O ex-presidente Jair Bolsonaro permanece internado na Unidade de Terapia Intensiva (UTI) do Hospital DF Star, em Brasília, após passar mal na cela da Penitenciária da Papuda, onde cumpre pena de 27 anos e 3 meses por suposta tentativa de golpe de Estado.
Alexandre de Moraes, do STF, determinou reforço imediato na segurança do hospital: pelo menos dois policiais militares na porta do quarto, equipes de vigilância dentro e fora da unidade, e proibição total de celulares ou dispositivos eletrônicos. O ministro suspendeu a visita de aliados do ex-presidente, permitindo apenas a presença de familiares próximos.
O deputado federal Osmar Terra (PL-RS), que também é médico, revela que já tinha alertado para os riscos que Bolsonaro corre na prisão.

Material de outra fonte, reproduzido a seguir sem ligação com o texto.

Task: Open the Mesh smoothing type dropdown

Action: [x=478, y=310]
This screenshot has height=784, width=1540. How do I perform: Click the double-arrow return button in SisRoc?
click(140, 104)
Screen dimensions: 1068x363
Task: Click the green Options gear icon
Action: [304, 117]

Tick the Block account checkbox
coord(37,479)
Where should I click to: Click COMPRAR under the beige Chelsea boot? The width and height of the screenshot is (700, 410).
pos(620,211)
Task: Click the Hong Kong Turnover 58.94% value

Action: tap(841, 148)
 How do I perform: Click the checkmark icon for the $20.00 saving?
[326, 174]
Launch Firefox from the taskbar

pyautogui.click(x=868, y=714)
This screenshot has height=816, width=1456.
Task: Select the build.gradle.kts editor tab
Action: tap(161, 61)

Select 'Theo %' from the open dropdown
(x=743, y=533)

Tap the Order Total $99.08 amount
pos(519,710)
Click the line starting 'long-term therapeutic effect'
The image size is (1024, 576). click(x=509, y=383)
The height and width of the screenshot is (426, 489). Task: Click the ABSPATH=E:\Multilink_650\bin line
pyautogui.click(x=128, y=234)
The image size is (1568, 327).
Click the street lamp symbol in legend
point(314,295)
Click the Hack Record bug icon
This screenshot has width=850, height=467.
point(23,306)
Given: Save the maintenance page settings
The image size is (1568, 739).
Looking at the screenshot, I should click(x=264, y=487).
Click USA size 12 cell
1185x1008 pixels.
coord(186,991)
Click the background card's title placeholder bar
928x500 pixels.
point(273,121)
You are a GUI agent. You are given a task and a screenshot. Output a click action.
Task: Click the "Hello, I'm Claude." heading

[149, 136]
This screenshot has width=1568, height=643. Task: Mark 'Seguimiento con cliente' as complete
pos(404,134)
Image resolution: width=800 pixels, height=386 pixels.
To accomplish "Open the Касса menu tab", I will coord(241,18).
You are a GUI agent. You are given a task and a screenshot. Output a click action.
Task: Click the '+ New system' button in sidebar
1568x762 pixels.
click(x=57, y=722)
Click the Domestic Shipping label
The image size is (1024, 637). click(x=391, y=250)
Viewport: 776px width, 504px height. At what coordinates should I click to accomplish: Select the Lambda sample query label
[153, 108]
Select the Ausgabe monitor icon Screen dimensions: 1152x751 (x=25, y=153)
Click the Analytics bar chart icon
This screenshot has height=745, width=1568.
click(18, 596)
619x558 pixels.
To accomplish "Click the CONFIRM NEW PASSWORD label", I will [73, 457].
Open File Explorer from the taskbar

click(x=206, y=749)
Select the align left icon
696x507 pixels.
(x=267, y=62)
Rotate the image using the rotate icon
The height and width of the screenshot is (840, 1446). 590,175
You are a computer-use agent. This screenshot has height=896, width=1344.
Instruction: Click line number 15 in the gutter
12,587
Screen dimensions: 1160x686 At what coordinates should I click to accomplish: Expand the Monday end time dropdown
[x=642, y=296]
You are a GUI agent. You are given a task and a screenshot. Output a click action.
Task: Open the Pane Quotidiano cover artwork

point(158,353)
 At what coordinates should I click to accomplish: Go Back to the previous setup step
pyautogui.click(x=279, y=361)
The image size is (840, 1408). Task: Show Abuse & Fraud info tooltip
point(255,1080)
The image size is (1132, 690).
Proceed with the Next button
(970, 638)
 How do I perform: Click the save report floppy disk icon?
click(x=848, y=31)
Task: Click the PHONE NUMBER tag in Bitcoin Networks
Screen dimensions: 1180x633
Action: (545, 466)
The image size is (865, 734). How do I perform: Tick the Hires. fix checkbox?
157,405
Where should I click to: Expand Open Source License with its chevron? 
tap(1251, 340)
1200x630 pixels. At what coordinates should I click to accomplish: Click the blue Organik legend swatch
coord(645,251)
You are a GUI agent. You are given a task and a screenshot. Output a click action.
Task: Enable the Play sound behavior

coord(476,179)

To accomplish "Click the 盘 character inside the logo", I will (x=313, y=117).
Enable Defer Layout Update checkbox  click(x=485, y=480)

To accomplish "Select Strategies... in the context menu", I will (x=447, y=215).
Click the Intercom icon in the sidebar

“É um homem de 70 anos, já fez oito cirurgias, por conta de uma facada, uma tentativa de assassinato por um homem ligado à esquerda, e sofre com muitas complicações decorrentes disso. A perícia da Polícia Federal, que foi demandada pelo Supremo, disse que ele tinha risco de morte súbita. Nada mais humano e lógico, do ponto de vista médico, que ele vá para casa, para estar acompanhado pela família e por profissionais médicos”, ressaltou o parlamentar.